Businesses across the world must step up vigilance on fraud risk in times of economic stress, according to CIMA’s ‘Fraud Risk Management: a guide to good practice’ information released today (16 February).
This is particularly important for small businesses. As recent high profile cases have centred on multinationals, SMEs may not realise that they are often more susceptible to fraudulent practices, and that they can be hit by proportionately higher losses which could prove crippling in the current economic climate.
Surveys are regularly carried out to try to estimate the true scale and cost of fraud to business and society. These surveys all indicate that fraud is prevalent within organisations and remains a serious and costly problem. Indeed, when CIMA surveyed 200 of its member FDs in the UK earlier on this year, it found that 55% felt that employee fraud posed a significant risk to their organisation.

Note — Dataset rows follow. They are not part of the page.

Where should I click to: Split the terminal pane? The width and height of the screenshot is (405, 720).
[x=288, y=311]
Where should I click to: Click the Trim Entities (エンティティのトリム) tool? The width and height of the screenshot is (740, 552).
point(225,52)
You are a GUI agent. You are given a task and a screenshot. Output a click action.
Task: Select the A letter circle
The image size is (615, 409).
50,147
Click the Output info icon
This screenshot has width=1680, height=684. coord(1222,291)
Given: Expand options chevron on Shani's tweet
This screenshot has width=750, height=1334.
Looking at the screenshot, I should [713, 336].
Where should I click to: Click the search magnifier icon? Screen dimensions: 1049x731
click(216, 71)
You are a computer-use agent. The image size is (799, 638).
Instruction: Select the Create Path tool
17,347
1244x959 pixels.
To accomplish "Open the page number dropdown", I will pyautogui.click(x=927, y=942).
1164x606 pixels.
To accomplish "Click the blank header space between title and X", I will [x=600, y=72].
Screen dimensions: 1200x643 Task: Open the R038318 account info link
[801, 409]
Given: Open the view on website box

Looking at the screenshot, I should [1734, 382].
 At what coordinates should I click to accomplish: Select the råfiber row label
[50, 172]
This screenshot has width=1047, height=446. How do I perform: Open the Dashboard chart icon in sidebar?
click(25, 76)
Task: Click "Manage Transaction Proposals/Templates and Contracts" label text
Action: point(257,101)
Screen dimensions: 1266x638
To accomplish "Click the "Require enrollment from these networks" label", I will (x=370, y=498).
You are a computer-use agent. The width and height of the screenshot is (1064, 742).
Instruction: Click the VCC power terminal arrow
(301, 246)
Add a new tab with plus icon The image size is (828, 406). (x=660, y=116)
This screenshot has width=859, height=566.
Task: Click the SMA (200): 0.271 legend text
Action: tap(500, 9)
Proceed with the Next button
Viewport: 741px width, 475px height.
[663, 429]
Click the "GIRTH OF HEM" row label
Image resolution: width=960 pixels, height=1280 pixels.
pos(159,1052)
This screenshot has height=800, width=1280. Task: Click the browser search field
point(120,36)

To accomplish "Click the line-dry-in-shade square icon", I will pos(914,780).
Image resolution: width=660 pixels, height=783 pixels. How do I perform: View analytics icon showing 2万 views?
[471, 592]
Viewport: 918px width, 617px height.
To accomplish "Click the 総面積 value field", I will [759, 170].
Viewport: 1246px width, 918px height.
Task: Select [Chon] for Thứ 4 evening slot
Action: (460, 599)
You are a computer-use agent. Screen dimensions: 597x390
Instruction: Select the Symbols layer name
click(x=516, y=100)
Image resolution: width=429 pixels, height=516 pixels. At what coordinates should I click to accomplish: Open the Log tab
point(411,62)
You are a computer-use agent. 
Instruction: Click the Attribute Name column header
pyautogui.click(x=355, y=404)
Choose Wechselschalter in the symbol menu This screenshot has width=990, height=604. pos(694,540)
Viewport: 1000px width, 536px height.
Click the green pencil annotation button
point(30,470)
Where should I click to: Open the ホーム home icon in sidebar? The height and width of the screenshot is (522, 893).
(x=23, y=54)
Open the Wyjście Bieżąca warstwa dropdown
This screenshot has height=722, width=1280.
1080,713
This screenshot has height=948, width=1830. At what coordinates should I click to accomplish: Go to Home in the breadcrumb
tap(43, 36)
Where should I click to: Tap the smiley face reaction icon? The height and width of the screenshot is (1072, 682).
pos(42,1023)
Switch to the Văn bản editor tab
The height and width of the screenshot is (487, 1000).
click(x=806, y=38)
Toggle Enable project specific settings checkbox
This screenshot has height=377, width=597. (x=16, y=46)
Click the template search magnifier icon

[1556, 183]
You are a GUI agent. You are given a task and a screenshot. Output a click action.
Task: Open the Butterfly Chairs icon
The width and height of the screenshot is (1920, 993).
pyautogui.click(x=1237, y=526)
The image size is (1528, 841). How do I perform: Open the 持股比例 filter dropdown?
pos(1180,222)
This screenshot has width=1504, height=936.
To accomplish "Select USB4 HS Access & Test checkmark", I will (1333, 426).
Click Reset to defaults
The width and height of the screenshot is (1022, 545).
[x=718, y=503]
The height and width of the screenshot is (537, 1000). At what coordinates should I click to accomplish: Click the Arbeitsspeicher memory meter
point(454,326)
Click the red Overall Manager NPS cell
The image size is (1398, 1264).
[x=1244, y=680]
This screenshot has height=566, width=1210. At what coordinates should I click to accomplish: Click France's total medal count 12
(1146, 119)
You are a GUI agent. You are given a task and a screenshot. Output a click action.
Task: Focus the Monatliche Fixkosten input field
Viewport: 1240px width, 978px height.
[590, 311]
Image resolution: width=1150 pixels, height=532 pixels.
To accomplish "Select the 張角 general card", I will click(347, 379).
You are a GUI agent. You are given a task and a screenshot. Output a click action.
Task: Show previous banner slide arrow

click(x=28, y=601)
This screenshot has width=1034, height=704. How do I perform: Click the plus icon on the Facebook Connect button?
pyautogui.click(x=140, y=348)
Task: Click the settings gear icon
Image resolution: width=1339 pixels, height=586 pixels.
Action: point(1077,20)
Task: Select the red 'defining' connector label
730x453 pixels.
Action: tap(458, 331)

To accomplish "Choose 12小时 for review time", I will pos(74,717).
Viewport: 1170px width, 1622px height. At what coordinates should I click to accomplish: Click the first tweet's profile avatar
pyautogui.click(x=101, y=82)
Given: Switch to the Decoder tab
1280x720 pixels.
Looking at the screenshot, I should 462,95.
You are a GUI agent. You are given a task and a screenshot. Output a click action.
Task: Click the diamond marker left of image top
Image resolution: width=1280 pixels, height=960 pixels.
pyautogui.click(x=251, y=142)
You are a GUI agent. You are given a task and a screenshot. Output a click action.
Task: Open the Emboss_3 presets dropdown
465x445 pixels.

‘Fraud Risk Management : a guide to good practice’ – see www.cimaglobal.com/fraud - will arm management accountants with guidance and case studies on how to prevent, detect and combat internal fraud.
Helenne Doody, innovation and development sSpecialist at CIMA, comments:
“Despite the serious risk that fraud presents to business, many organisations still do not have formal systems and procedures in place to prevent, detect and respond to fraud. While no system is completely foolproof, there are steps that can be taken to deter fraud. It is in assisting organisations in taking such steps that CIMA’s guide should prove valuable.”
CIMA’s approach is being endorsed by the Chartered Management Institute (CMI) following the publication of data which reveals low levels of trust within UK organisations coupled with fears over financial management capabilities.